De acordo com o laudo a polícia foi chamada para o local às dez e quinze da manhã, ao vasculhar o entorno encontraram uma garrafa de água junto com o celular e a chave da casa do sujeito em um canto próximo ao corpo. A ultima ligação feita daquele aparelho era para uma mulher chamada Giovana, que deu o endereço do apartamento do indivíduo e disse que seu nome era Pedro. No apartamento havia um revolver calibre 38 registrado em seu nome, além de evidencias que alguém esteve ali em menos de vinte e quatro horas: louça úmida no escorredor, um par de botas com barro semi-molhado frente à porta e do lado de uma mesinha branca onde haviam cigarros, relaxantes musculares, cartelas de paracetamol, omeprazol e benegrip, além da pequena chave do cadeado da bicicleta que estava no estacionamento, com a graxa da correia ainda úmida, e uma lista de compras onde estavam listados carne, cerveja, molho, cebolas, pasta de dente e camisinha. Também haviam indícios que o pitbull pertencia ao indivíduo: ração e jornais pelos cantos.

Fotos de vários ângulos dos cômodos do apartamento, fotos da bicicleta, da lista de compras, e a própria lista de compras estão nos laudos, onde está escrito também que às 11h40 da manhã foi encontrado pulso no indivíduo que teve que ser encaminhado à UTI, onde permaneceu do dia 08/08 ao dia 14/08.

Hoje é dia 16/08, o que quer dizer que há dois dias estou no quarto do hospital, com o braço direito paralisado, sendo sedado regularmente. Eu não lembro de nada. O médico está sentado aqui do meu lado, e me entregou o laudo com as descrições dos fatos e as imagens da casa como tentativa de recobrir minha memória. Ele me disse ao entregar o laudo que sofri a descarga elétrica de um raio na sexta a noite, quando fazia alongamentos nos ferros da pista de atletismo, que é um lugar propicio à situação por ser um lugar aberto além de ter as tais barras.

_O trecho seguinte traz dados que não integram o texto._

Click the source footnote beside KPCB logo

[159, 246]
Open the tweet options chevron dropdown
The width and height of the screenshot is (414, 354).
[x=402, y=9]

Mas eu não lembro de mim. Não sei quem sou nem onde estou ou pra onde vou. Tudo o que lembro eu vos disse.

Alias, há menos de um minuto uma mulher maravilhosa entrou pela porta, com o cabelo negro parcialmente preso em cima, e a franja para baixo, com o rosto de uma harmonia exuberante que me causou uma vertigem forte na alma quando a vi, como se dentro de mim houvesse raízes profundas onde fluxos contínuos de calor nascessem. Ela me viu, começou a chorar e me abraçou, e eu estou agora aqui com o queixo em seus ombros, vendo o sol entrar pela janela e ser fatiado pela persiana entreaberta.

A única coisa que eu sei é que a amo, e aliás, acho que o filhote de pitbull eu havia adotado dois dias antes e o chamaria de Judas.